### TO DO
From the data below, retype exactly the lines starting with the one that contains "Task: Click the bold 599 people text" and ending with the one that contains "Task: Edit the Ceramic tiles item text", both included.

Start of INPUT MATERIAL

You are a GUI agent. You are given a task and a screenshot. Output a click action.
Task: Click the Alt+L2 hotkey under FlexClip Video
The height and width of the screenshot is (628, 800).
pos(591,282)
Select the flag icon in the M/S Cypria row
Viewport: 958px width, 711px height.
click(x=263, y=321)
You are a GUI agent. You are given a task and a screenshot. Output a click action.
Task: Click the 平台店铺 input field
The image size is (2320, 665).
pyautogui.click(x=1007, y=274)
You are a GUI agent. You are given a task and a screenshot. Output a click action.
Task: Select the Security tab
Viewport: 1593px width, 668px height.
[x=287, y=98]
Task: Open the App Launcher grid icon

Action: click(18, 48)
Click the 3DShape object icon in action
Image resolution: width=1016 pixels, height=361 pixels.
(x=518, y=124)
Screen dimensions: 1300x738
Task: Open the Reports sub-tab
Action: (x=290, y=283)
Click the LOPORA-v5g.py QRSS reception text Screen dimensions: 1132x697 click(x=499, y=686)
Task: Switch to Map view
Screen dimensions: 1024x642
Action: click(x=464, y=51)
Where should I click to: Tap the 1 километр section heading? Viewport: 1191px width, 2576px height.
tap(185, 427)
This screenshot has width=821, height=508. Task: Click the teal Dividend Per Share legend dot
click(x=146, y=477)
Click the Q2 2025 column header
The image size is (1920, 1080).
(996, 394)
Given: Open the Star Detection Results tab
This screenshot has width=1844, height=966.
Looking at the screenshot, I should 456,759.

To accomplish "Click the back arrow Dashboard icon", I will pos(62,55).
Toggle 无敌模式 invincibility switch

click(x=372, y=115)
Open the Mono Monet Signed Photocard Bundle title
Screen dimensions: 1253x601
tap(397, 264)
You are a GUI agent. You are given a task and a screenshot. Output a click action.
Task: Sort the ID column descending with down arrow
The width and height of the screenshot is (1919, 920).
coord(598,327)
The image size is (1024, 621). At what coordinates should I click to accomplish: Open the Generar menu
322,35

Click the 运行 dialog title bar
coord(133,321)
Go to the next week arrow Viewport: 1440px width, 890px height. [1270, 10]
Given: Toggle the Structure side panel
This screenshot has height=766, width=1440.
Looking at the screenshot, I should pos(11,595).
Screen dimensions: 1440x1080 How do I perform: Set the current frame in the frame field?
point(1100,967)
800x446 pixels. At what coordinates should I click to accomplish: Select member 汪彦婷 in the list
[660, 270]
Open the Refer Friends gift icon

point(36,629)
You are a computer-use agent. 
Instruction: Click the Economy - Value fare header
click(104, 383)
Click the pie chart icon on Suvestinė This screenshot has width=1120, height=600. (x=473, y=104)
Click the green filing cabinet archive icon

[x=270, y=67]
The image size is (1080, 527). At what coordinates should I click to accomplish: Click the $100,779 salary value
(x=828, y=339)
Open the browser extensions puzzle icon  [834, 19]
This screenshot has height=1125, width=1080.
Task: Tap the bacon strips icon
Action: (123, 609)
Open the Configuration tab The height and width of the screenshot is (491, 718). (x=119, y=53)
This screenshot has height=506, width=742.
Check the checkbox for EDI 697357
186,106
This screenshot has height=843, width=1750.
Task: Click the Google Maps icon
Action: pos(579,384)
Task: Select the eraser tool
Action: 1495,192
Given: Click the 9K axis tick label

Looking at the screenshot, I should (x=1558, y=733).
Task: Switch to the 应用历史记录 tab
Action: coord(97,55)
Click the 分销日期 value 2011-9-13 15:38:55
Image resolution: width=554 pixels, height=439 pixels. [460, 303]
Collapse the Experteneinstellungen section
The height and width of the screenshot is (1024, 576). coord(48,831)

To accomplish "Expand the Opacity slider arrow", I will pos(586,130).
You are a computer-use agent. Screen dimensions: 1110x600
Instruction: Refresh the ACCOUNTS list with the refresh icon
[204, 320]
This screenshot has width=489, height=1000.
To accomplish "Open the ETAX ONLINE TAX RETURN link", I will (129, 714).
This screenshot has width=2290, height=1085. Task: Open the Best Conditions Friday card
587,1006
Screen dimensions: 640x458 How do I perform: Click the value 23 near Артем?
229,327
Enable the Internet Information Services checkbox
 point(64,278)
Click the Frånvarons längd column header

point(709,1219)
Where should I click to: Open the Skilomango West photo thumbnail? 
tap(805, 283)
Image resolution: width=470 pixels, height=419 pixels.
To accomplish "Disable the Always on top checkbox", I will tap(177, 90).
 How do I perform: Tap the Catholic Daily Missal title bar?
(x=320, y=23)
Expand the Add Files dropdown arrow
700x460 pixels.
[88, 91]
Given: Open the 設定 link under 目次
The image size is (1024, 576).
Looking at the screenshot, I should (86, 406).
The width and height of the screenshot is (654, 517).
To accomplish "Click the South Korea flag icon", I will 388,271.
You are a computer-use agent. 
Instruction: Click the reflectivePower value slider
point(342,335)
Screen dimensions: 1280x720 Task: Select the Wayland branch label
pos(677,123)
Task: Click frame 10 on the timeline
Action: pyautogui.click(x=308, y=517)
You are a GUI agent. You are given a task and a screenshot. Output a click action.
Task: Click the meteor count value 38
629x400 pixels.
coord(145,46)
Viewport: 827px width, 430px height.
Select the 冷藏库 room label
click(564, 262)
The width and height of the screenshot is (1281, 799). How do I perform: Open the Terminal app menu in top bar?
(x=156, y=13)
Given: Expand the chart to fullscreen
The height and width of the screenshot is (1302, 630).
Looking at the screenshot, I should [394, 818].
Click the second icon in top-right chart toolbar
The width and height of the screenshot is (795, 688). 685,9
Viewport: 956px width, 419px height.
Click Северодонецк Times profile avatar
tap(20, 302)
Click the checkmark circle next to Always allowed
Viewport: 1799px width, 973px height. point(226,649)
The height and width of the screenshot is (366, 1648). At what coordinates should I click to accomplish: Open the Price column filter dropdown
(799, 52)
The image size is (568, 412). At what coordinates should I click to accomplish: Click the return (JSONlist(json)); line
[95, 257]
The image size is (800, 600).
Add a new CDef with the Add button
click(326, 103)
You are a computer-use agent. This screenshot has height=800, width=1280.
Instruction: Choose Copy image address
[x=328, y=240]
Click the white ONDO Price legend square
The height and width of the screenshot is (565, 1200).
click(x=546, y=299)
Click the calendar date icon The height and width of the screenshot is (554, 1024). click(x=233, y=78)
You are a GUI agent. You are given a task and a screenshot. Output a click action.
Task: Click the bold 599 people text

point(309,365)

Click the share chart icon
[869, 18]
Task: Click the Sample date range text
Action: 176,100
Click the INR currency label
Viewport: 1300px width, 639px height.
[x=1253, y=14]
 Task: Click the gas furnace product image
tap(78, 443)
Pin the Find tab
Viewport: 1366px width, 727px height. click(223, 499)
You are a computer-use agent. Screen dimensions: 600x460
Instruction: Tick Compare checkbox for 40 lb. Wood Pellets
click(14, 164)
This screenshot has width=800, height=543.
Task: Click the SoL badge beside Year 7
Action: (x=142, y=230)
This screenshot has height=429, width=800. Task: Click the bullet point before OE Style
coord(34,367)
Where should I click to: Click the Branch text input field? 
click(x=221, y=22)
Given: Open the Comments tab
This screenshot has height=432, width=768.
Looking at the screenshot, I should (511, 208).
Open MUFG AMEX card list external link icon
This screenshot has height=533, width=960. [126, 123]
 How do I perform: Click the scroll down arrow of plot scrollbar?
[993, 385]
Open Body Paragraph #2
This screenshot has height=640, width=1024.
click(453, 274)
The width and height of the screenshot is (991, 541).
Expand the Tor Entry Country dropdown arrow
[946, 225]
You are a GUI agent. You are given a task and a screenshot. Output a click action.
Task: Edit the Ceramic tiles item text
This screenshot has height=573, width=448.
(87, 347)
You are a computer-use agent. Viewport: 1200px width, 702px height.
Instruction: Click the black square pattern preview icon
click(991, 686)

End of INPUT MATERIAL

### ANSWER
Task: Click the bold 599 people text

point(309,365)

Click the share chart icon
[869, 18]
Task: Click the Sample date range text
Action: 176,100
Click the INR currency label
Viewport: 1300px width, 639px height.
[x=1253, y=14]
 Task: Click the gas furnace product image
tap(78, 443)
Pin the Find tab
Viewport: 1366px width, 727px height. click(223, 499)
You are a computer-use agent. Screen dimensions: 600x460
Instruction: Tick Compare checkbox for 40 lb. Wood Pellets
click(14, 164)
This screenshot has width=800, height=543.
Task: Click the SoL badge beside Year 7
Action: (x=142, y=230)
This screenshot has height=429, width=800. Task: Click the bullet point before OE Style
coord(34,367)
Where should I click to: Click the Branch text input field? 
click(x=221, y=22)
Given: Open the Comments tab
This screenshot has height=432, width=768.
Looking at the screenshot, I should (511, 208).
Open MUFG AMEX card list external link icon
This screenshot has height=533, width=960. [126, 123]
 How do I perform: Click the scroll down arrow of plot scrollbar?
[993, 385]
Open Body Paragraph #2
This screenshot has height=640, width=1024.
click(453, 274)
The width and height of the screenshot is (991, 541).
Expand the Tor Entry Country dropdown arrow
[946, 225]
You are a GUI agent. You are given a task and a screenshot. Output a click action.
Task: Edit the Ceramic tiles item text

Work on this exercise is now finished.